§ Task description:
Swap every "screenshot" for "screen capture" in the rows below, changing nothing else, and leave out the pictures when you reproduce them.

--- Rows ---

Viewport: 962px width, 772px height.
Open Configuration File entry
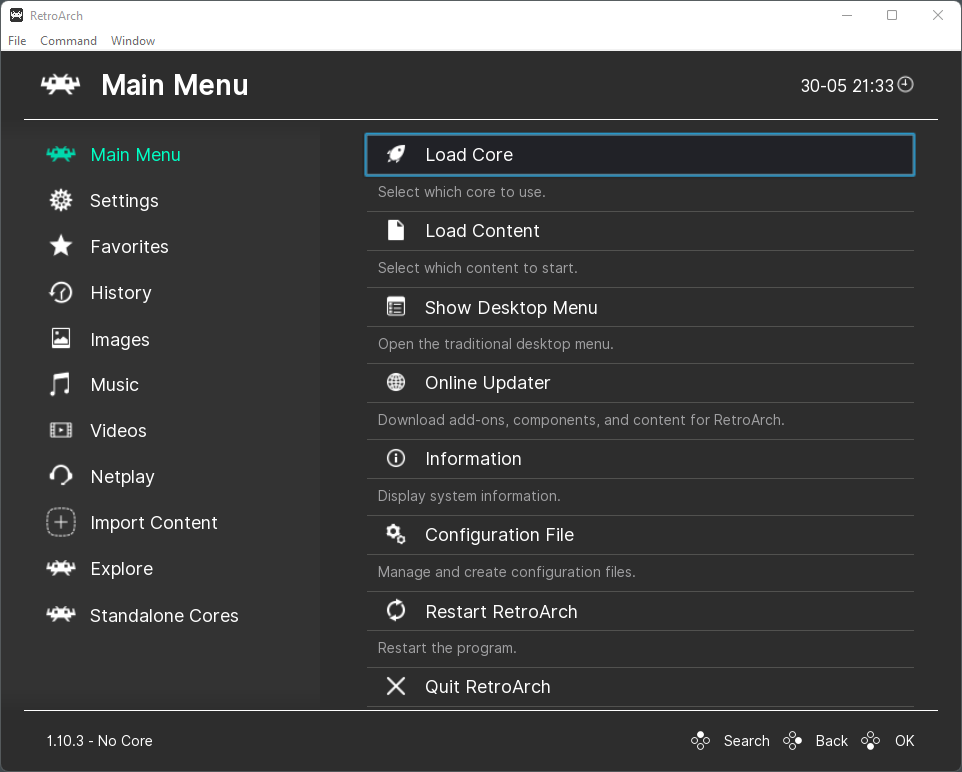click(x=640, y=535)
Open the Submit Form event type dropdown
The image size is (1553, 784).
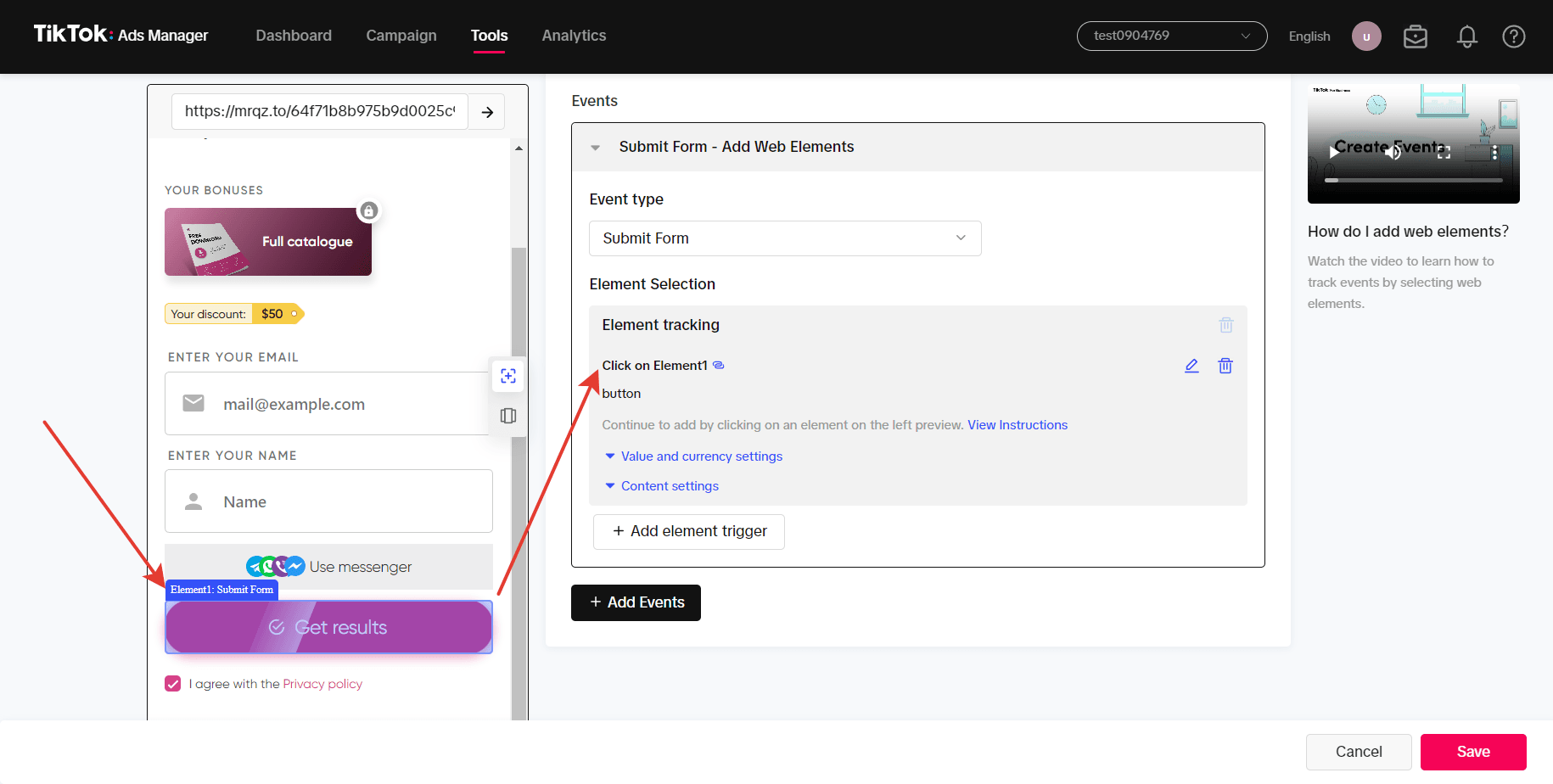pos(785,238)
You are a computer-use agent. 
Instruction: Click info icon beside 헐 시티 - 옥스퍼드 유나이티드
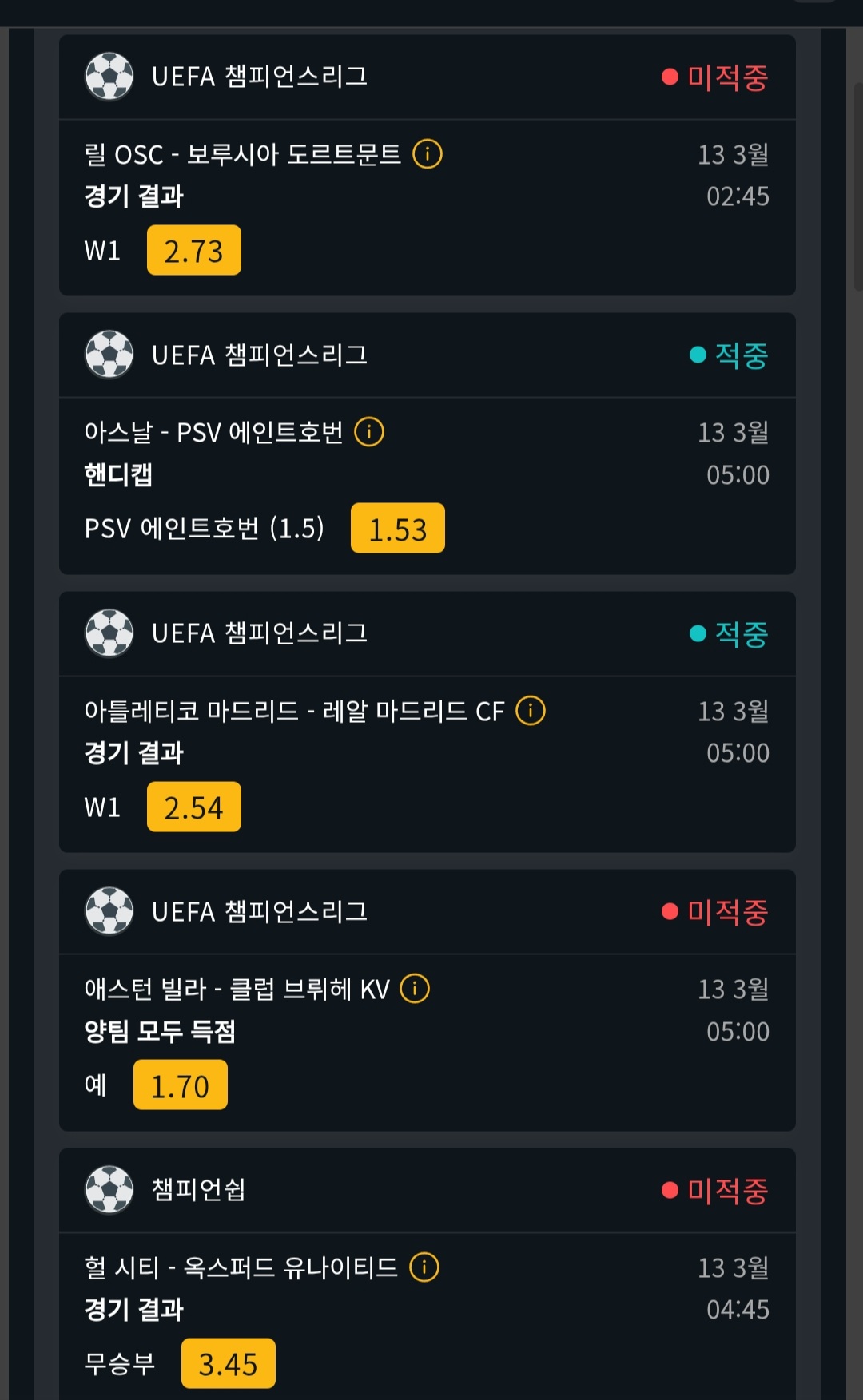click(x=424, y=1267)
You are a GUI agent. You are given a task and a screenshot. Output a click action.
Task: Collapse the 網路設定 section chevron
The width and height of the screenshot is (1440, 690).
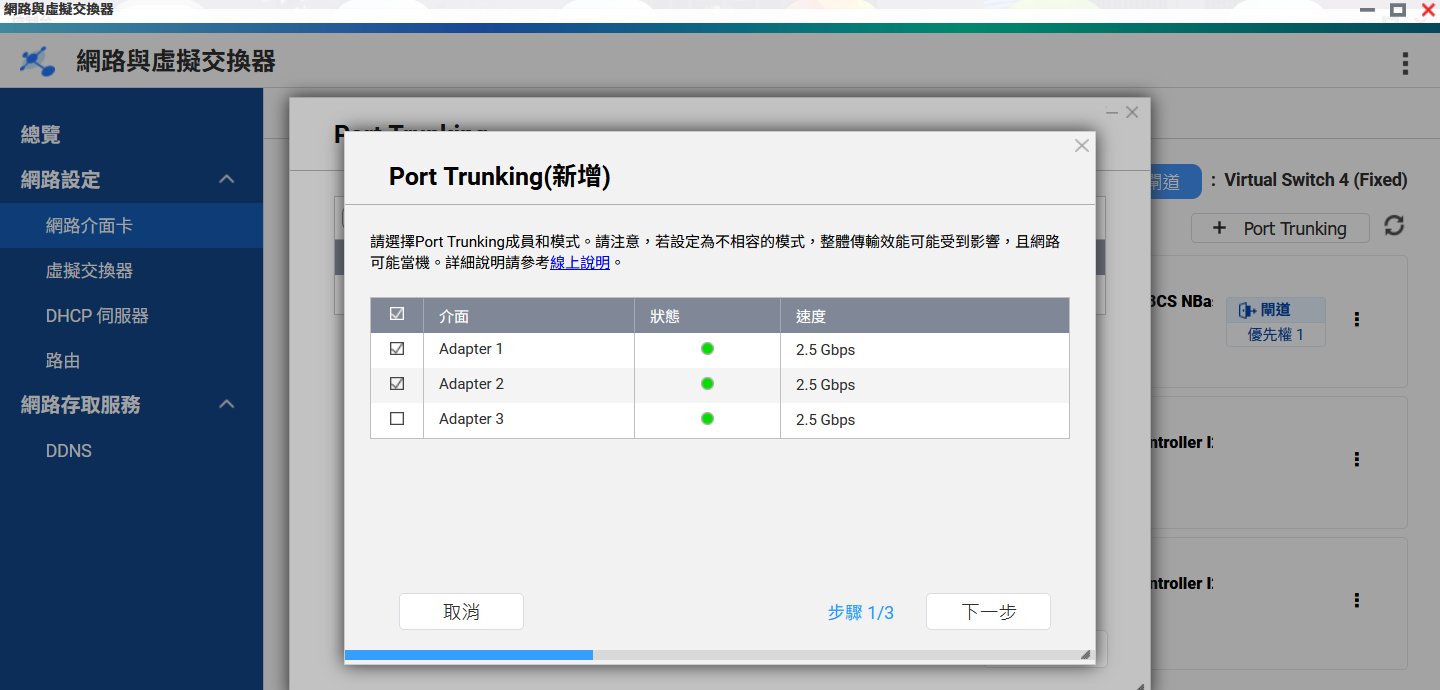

---

§ Problem solution:
Viewport: 962px width, 772px height.
Open Configuration File entry
click(x=640, y=535)
Open the Submit Form event type dropdown
The image size is (1553, 784).
pos(785,238)
You are a computer-use agent. 
Instruction: Click info icon beside 헐 시티 - 옥스퍼드 유나이티드
click(x=424, y=1267)
You are a GUI agent. You are given a task and a screen capture. Output a click action.
Task: Collapse the 網路設定 section chevron
The width and height of the screen capture is (1440, 690).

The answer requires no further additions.